[WORK TASK]
In the records below, find each line that holds "computer" and return it.

Stored data:
----------------------------------------
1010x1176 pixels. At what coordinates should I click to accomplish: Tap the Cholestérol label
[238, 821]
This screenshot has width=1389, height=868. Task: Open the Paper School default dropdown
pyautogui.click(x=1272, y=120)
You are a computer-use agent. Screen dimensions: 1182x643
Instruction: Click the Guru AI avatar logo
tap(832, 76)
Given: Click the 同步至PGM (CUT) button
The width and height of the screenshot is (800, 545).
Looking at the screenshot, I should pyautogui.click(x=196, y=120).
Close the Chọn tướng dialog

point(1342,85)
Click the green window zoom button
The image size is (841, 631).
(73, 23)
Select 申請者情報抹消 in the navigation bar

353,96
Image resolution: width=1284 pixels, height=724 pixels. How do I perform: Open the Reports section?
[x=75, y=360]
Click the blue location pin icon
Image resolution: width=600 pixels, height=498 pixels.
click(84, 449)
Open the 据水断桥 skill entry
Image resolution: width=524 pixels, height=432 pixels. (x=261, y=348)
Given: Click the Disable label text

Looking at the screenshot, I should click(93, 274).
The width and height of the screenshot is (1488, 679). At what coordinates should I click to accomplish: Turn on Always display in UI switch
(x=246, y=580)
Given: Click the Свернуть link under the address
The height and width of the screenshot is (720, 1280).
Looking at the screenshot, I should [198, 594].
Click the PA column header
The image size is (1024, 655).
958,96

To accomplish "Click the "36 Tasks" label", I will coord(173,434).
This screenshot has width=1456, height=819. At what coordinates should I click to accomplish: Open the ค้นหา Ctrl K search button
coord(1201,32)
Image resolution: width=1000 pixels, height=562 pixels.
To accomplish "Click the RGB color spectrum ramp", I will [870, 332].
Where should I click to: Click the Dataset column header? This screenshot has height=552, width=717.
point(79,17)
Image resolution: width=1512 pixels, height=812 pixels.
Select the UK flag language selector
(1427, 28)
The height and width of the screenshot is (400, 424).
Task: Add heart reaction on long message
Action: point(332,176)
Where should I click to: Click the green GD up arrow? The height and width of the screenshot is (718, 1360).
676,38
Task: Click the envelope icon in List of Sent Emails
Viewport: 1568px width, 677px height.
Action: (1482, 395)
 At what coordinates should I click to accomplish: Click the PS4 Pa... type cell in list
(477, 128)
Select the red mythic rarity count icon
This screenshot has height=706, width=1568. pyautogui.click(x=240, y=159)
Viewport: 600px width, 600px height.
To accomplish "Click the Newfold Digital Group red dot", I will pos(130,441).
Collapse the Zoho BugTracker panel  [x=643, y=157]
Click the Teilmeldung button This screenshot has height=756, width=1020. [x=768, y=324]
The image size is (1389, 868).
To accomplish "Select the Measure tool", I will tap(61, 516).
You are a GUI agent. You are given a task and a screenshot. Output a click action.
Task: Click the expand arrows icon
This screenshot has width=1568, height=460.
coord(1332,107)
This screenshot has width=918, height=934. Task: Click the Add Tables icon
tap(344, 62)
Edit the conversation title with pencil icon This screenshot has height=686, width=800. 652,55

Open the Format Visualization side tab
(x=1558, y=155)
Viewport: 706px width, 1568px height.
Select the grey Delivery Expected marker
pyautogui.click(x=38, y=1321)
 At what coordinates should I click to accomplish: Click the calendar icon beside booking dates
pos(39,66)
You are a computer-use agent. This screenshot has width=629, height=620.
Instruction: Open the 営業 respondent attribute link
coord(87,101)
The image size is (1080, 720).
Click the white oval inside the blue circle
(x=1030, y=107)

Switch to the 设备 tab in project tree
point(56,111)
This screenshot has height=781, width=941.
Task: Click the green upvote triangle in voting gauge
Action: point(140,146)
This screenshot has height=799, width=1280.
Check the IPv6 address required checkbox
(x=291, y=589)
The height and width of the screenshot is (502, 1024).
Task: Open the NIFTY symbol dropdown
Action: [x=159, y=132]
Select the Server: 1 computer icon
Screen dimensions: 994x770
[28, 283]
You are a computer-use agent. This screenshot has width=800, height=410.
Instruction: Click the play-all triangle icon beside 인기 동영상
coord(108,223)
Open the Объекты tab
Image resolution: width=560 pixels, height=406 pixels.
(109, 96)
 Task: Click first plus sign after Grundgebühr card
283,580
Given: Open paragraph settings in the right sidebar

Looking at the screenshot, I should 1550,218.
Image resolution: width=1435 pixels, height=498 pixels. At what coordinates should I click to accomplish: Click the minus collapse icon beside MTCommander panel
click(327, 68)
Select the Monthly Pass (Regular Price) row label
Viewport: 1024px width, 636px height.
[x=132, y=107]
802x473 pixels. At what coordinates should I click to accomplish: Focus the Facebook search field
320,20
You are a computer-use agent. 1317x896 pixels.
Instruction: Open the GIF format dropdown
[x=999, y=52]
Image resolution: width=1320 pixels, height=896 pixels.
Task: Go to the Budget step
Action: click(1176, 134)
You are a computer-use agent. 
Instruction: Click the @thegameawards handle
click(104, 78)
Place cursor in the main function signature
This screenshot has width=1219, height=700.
----------------------------------------
[OUTPUT BELOW]
You are a computer-use agent. Screen dimensions: 1182x643
You are a computer-use agent. This screenshot has width=629, height=620.
Select the Server: 1 computer icon
You are a computer-use agent. This screenshot has width=800, height=410.
You are a computer-use agent. 1317x896 pixels.
You are a computer-use agent. 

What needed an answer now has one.